This is putting limits on what compression algorithm is used. We could do
that but then we'd have to never support anything different. Maybe if the
device itself provided the worse case amplification numbers that would do
Any device that gets this wrong is buggy - but it might be hard to detect
that if people don't publish their compression algs and the proofs of worst
case blow up of compression blocks.

I guess we could do the maths on what the device manufacturer says and
if we don't believe them or they haven't provided enough info to check,
double it :)

> So even in the 4K case the two ends of the spectrum are to
> either have big amplification with low compression ratio impact, or
> small amplification with higher compression ratio impact.
> Another practical assumption here, is that the different HMU
> mechanisms would help promote the contended pages before this becomes
> a big issue. Which of course might still not be enough on the
> malicious streaming writes workload.

Using promotion to get you out of this is a non starter unless you have
a backstop because we'll have annoying things like pinning going on or
bandwidth bottlenecks at the promotion target.
Promotion might massively reduce the performance impact of course under
normal conditions.

> Overall, I understand these are heuristics and I do see your point
> that this needs to be robust even for the maliciously behaving
> programs.
> > memory the evictions we are seeing at the result of new lines being fetched
> > to be made much less compressible.
> >
> > Add a accelerator (say DPDK or other zero copy into userspace buffers) into the
> > mix and you have a mess. You'll need to be extremely careful with what goes  
> Good point about the zero copy stuff.
> > in this compressed memory or hold enormous buffer capacity against fast
> > changes in compressability.  
> To my experience the factor of buffer capacity would be closer to the
> benefit that you get from the compression (e.g. 2x the cache size in
> your example).
> But I understand the burden of proof is on our end. As we move further
> with this I will try to provide data as well.

If we are aiming for generality the nasty problem is that either we have to
write rules on what Linux will cope with, or design it to cope with the
worse possible implementation :(

I can think of lots of plausible sounding cases that have horrendous
multiplication factors if done in a naive fashion. 
* De-duplication
* Metadata flag for all 0s
* Some general purpose compression algs are very vulnerable to the tails
  of the probability distributions.  Some will flip between multiple modes
  with very different characteristics, perhaps to meet latency guarantees.

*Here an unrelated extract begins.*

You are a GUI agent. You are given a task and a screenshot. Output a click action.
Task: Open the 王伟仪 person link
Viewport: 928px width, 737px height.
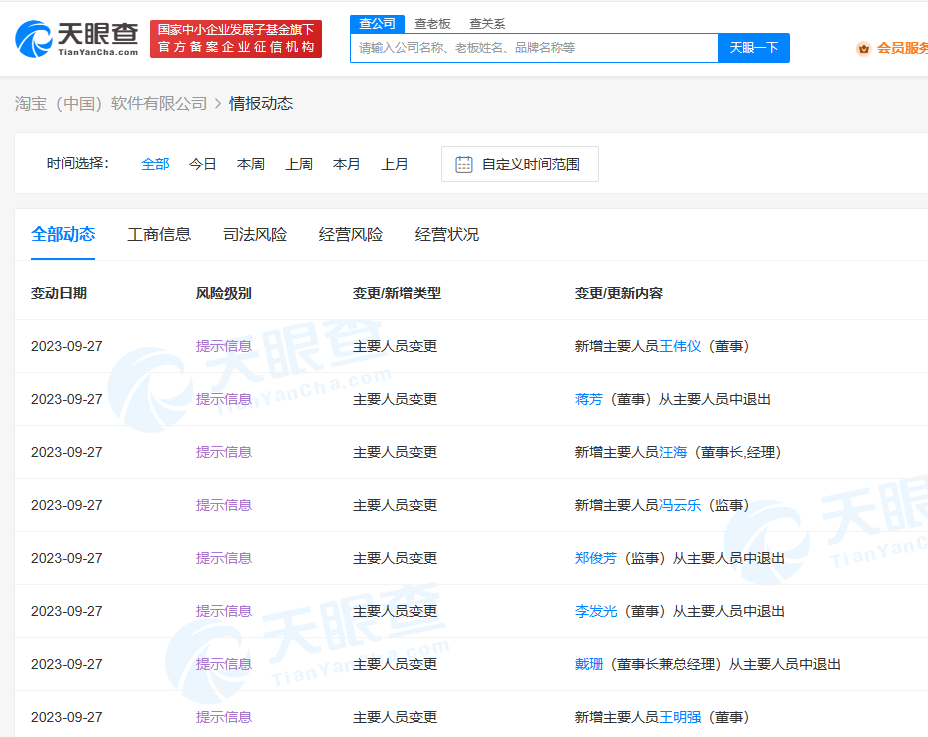680,346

Would be fun to ask an information theorist / compression expert to lay
out an algorithm with the worst possible tail performance but with good
average.



> >
> > Key is that all software is potentially malicious (sometimes accidentally so ;)
> >
> > Now, if we can put this into a special pool where it is acceptable to drop the writes
> > and return poison (so the application crashes) then that may be fine.
> >
> > Or block writes.   Running compressed memory as read only CoW is one way to
> > avoid this problem.  
> These could be good starting points, as I see in the rest of the thread.
> 
Fun problems.  Maybe we start with very conservative handling and then
argue for relaxations later.

Jonathan

> Thanks,
> Yiannis